Has anyone experienced gestational hypertension beginning at 36 weeks and gone on to have a natural birth at 40 weeks or beyond without complications?

Asked by Myuzikalsoul (598points) August 26th, 2014

I have always considered myself to be a bit anxiety ridden, and it runs in my family. My mother gave birth to me naturally after 42 weeks + and everything turned out fine, even though she developed toxemia towards the end.

These days, pre-eclampsia is monitored extensively and taken very seriously. I had a lot of major unwanted changes in my life beginning in late July (moving to in-laws, no say in any aspect of my life, etc.) and that is when my Dr.‘s began to notice a rise in my blood pressure readings. The thing is, the first reading would be high, and they would take it again and the second reading usually dropped dramatically.

Now, I am 38 weeks pregnant, and I have been seeing the Dr. twice weekly since 36 weeks. Regardless of all of the testing I have undergone, they cannot find anything wrong with me or the baby, other than my having a high BP reading at the Dr.‘s office. I am talking in the high 130’s/80’s, and occasionally in the 140/90 range, but never much higher than that. At home my bp after resting is usually SIGNIFICANTLY lower, like 110’s/70’s…unless I take it right after sitting down, which it then reads much higher.

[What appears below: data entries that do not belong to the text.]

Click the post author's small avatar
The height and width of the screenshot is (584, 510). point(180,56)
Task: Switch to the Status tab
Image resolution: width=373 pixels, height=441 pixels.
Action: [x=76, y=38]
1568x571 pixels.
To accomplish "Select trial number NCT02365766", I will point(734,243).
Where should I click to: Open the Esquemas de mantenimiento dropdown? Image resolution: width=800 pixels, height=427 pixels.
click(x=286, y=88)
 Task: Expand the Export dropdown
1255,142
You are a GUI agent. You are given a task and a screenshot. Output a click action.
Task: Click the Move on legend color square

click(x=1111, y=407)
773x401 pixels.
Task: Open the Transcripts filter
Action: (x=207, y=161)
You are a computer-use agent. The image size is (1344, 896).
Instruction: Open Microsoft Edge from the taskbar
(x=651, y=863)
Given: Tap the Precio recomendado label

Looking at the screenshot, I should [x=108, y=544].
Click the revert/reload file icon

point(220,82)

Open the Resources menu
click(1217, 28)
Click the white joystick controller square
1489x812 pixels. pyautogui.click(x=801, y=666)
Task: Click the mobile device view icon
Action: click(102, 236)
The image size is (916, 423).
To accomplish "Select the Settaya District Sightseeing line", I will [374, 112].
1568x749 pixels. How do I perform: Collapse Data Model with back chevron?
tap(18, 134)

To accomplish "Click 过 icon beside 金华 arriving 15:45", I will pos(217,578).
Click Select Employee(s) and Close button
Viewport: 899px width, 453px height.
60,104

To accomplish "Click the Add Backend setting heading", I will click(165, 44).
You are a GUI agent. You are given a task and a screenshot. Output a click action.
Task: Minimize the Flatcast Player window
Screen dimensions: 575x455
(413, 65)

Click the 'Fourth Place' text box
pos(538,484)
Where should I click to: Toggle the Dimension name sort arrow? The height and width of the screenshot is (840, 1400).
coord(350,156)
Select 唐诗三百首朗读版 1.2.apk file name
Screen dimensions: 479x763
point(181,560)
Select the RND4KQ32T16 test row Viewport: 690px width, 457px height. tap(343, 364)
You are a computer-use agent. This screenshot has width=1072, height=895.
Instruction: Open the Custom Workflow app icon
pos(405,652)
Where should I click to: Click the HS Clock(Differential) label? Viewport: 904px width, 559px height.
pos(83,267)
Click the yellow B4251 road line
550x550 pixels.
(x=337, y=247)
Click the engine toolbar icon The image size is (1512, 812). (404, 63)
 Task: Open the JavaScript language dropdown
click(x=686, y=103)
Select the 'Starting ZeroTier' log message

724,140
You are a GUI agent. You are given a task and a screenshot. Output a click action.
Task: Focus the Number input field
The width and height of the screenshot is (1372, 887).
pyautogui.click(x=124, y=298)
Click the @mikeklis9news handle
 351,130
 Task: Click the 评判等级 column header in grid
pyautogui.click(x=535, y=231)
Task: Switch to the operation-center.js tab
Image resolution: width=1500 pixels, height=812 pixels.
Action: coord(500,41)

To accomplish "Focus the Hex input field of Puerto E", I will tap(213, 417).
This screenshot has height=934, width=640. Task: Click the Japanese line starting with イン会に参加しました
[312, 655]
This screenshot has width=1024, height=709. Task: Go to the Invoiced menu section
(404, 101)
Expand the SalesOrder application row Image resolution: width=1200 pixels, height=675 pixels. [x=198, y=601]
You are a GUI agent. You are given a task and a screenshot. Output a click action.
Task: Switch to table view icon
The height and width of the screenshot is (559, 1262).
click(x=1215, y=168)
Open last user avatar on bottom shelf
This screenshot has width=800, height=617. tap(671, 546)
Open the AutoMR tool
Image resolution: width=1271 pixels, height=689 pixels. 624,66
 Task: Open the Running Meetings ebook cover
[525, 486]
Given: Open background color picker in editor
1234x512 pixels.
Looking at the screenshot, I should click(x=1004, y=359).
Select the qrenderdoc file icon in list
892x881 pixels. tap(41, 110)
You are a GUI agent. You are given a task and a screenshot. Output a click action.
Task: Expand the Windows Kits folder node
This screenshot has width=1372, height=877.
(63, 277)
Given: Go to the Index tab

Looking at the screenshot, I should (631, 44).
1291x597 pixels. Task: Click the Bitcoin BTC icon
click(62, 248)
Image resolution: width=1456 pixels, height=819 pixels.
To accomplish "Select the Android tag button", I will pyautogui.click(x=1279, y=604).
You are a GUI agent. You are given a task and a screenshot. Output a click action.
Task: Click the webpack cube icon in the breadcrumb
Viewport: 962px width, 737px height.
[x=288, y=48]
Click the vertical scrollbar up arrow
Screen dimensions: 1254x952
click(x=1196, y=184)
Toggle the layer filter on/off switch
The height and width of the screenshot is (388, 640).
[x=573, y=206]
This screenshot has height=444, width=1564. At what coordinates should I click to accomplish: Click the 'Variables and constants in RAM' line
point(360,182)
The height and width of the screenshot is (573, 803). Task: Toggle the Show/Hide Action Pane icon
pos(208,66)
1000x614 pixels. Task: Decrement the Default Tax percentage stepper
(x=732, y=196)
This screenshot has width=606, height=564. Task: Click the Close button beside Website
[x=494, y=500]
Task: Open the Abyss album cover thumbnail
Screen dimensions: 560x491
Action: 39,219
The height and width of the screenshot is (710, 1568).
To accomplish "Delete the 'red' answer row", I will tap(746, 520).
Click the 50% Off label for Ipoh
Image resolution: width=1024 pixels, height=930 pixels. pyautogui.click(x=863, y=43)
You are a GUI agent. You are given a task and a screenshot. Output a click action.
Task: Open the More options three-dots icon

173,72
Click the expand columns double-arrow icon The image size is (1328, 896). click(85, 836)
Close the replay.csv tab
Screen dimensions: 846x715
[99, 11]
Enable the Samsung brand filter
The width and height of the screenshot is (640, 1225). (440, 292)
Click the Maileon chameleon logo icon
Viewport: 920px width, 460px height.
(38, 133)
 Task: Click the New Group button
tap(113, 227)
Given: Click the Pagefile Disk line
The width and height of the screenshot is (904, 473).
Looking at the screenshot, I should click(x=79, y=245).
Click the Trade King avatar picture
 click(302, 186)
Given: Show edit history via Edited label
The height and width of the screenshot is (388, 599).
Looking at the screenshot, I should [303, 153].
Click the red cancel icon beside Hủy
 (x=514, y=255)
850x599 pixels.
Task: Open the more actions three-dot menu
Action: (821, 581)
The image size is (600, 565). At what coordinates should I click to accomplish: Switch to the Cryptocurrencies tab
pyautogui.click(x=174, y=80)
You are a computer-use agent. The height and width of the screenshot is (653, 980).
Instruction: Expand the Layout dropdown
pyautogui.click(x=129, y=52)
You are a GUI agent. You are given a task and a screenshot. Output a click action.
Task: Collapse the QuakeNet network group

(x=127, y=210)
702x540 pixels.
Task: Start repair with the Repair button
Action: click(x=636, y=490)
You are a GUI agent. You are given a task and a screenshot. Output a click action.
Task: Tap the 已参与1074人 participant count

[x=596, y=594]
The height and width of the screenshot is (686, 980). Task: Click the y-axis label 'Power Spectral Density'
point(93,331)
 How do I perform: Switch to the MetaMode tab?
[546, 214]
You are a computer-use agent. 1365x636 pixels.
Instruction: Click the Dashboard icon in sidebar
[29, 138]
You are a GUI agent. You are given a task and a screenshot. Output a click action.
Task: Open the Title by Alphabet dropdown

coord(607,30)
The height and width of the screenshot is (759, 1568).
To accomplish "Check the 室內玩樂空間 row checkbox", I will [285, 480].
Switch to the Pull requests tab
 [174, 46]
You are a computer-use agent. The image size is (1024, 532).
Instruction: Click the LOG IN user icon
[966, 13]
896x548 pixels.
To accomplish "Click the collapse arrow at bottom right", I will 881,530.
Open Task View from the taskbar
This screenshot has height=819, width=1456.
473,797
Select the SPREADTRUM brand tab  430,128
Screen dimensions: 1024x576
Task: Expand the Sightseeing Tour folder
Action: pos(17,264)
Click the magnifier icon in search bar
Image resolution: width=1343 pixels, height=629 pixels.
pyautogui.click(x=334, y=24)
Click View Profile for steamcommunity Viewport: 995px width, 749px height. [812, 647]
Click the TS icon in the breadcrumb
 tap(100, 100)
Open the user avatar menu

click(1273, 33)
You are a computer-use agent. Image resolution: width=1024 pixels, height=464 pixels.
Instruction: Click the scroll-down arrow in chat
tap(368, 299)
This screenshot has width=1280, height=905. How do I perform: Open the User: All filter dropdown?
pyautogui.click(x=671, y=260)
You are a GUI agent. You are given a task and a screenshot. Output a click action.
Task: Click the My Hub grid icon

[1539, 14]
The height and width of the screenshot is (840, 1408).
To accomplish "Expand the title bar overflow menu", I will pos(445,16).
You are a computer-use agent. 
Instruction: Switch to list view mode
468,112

My problem here is that the Dr.‘s have been telling me since the first high BP reading that they have decided that I need to be induced. At first they told me 37 weeks. Here I am at 38 weeks and now they are telling me no later than 39 weeks.

I do not believe that it is necessary for an artificial induction because I do not have ANY OTHER SYMPTOMS of pre-eclampsia. No protein in urine, blood platelets are normal, baby heart rate is always SO PERFECT that the nurses comment on wanting to keep her tracings to show as an example to nursing students as a perfect heart rate. I have had one migraine in the past few months and I think it was due to eating way too much sugar and not drinking enough water that day. And I do have flashes in my vision and spots at times but that was a PRE-EXISTING condition due to my having been in a car accident years ago and tearing a hole in my retina.

I do not, under any circumstance, wish to be induced or to have a C-Section, but I want to trust in my body’s ability to have a completely natural (I will not accept epidural or other drugs either) birth. I believe women were made to give birth and we shouldn’t need all of these interventions unless it is medically necessary. These Dr.‘s I feel have been strong-arming me into being induced way too early, and are now saying frightening things to me like that my baby could die due to placental abruption – yet this is all based on statistics and not on me personally.

I’d like to add that I am on medicaid and that I was only given one choice of practices to go to, and so I see about 6 different Dr.‘s for only a few minutes spread out throughout weeks. There is a baby boom in my area and I almost feel as though I am being treated differently than if I were not on medicaid – more as a statistic than as an individual. I feel as though they want to schedule my birth to make it easier on them.

I understand that pre-eclampsia is a serious condition and if I had any other symptoms then I would feel differently about their advice, but that just is not the case. I am diagnosed with ‘gestational hypertension’ and even at the hospital after being monitored for 9 hours straight they could not find cause to diagnose me with pre-e.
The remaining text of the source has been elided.